Happiness in the halls of Community

As we grow up, simple things become boring and we begin the life-long search for happiness. We all strive to find the one thing that makes us happy. We want to go back to the time we first discovered bubbles, and how our world was suddenly complete as we watched these glass balls float up into the sky.

Often, people link their happiness to success. They say, “I’ll be happy if I can ____.” But is that true happiness?

Shawn Achor is the CEO of Good Think Inc., where he researches and teaches about positive psychology. “Every time your brain has a success, you just changed the goalpost of what success looked like. You got good grades, now you have to get better grades. You got into a good school and after you get into a better school, you got a good job, now you have to get a better job. You hit your sales target, we’re going to change your sales target. And if happiness is on the opposite side of success, your brain never gets there. What we’ve done is we’ve pushed happiness over the cognitive horizon as a society. And that’s because we think we have to be successful, and then we’ll be happier.”

 Achor has found a way to train the brain to be more positive. Under this training, two minutes, for twenty-one days 98% of those who tried it felt happier. First, write down three new things that you’re grateful for, everyday for the twenty-one days. The brain will start to retain a pattern of scanning the world, not the negative, but for the positive first. Second is to write down one positive experience you’ve had over the past 24 hours. This allows your brain to relive it and teaches your brain that your behavior matters. The third is meditation. This allows the brain to get over the cultural ADHD that we have created and allows your brain to focus on one thing. The fourth thing is doing random acts of kindness. Anything you can do, big or small, could make someone’s day.

 “By doing these activities and by training your brain just like we train our bodies, what we’ve found is we can reverse the formula for happiness and success, and in doing so, not only create ripples of positivity, but create a real revolution,” Achor reports.

 In the halls of Community, teenagers are able to find happiness in non-extravagant ways. Monica Nedeltchev believes that she is happy when others are happy around her. Adlai Reihnart finds happiness in music. At another extreme, Graehm Fazio places his happiness in the hands of his success.

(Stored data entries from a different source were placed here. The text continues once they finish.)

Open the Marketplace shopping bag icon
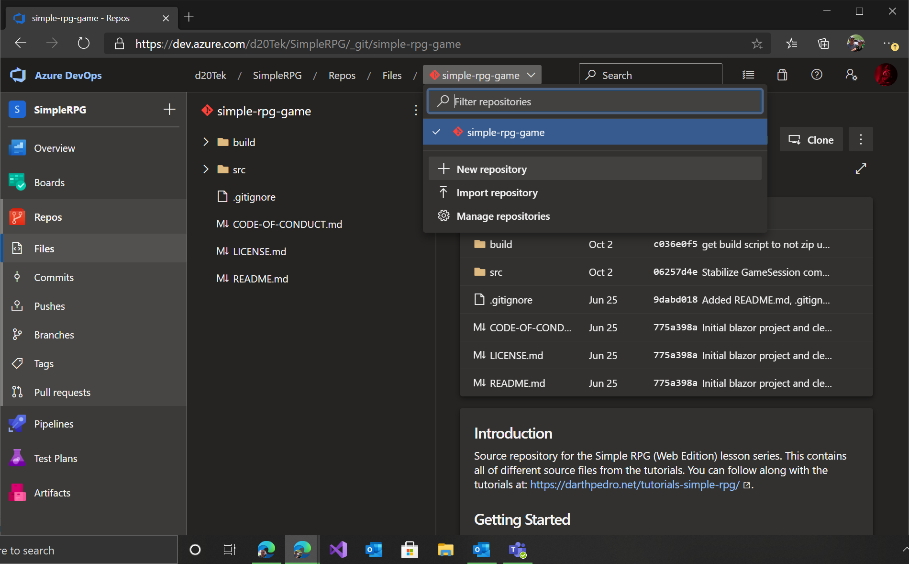 [782, 75]
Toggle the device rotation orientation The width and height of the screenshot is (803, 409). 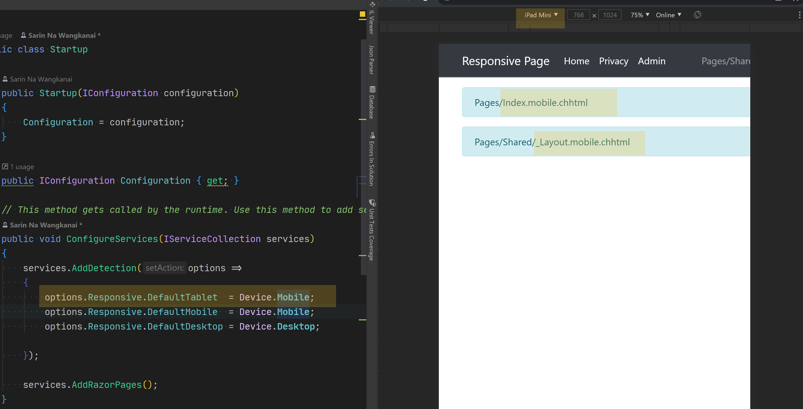pos(698,15)
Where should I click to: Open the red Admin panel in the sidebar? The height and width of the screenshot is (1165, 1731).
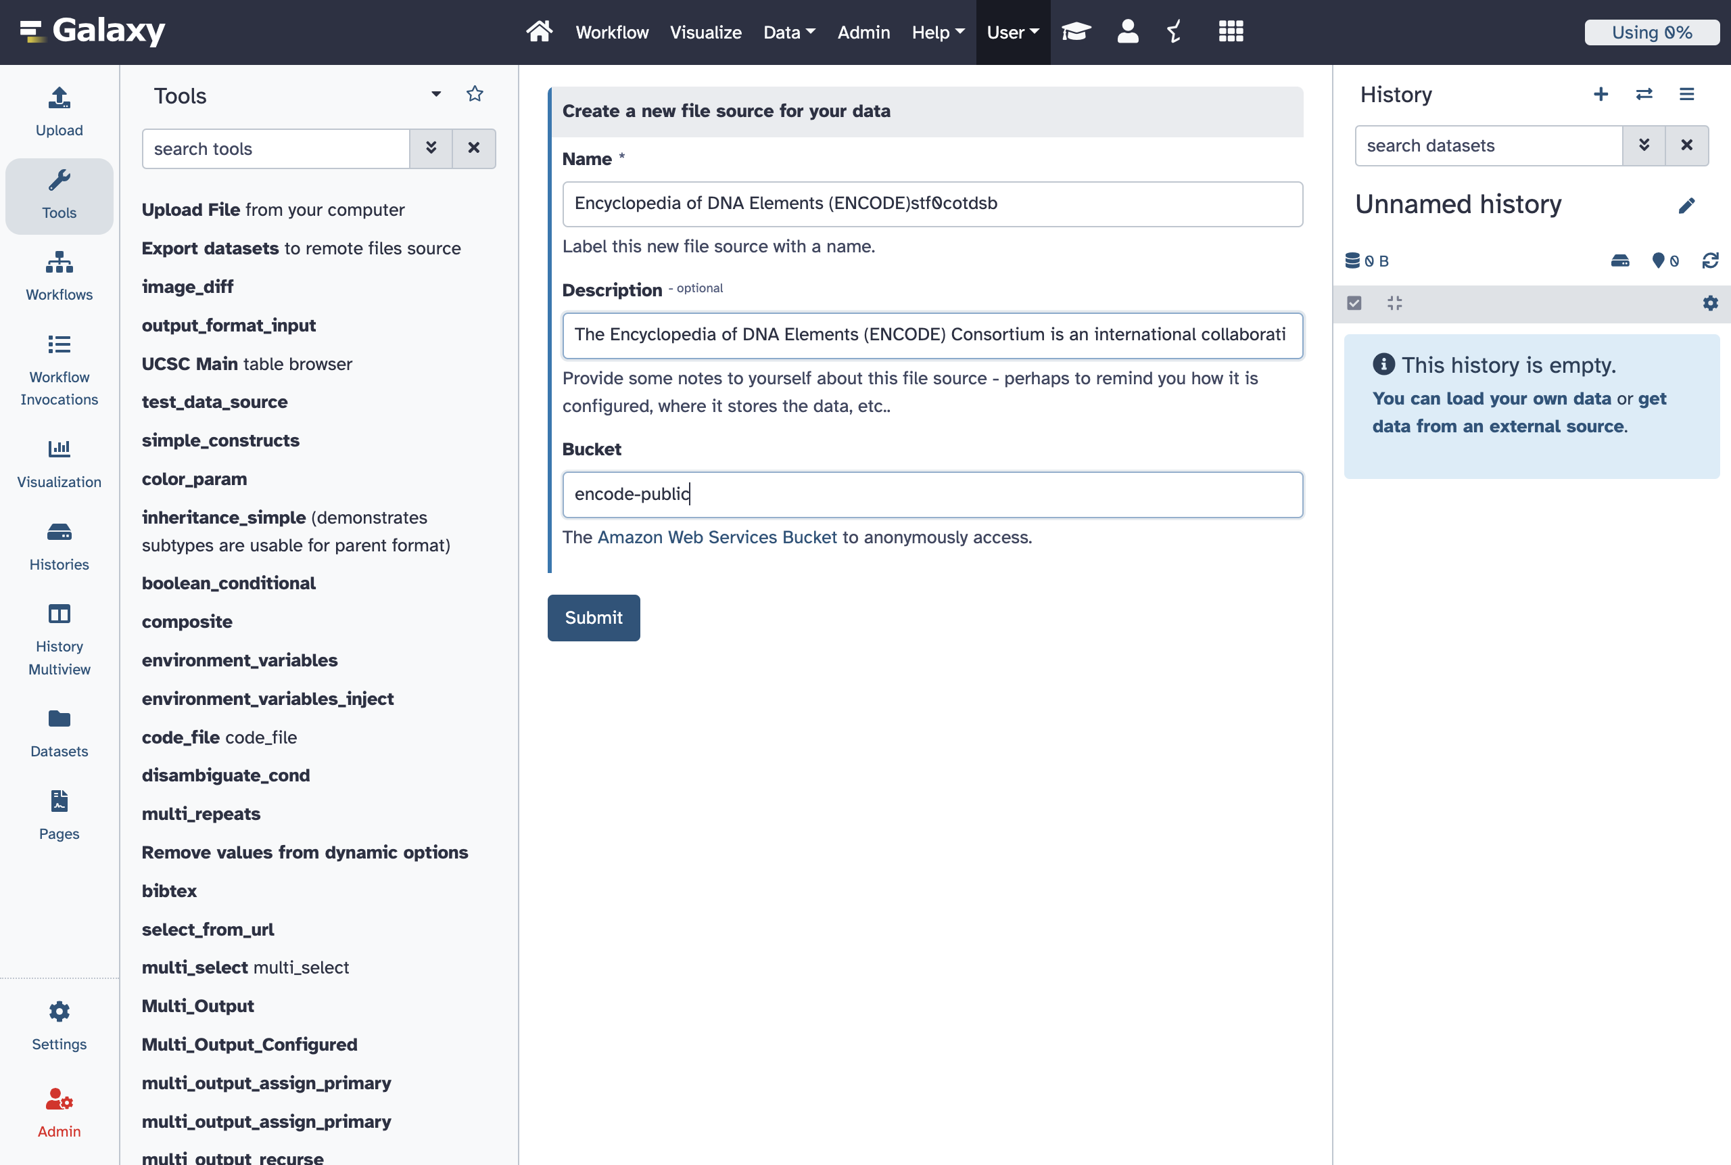click(59, 1112)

 “I haven’t really found success yet. But the gratification of starting something challenging and finishing it makes me feel good about myself. And that’s when I’m happy.” Fazio said.

Achors brain training is designed to help you live a more positive, happy life. When you sit back and think about what makes you happy, what do you say? Do you have to think about it or does it immediately come to mind? What really makes you happy? More importantly, could you be happier?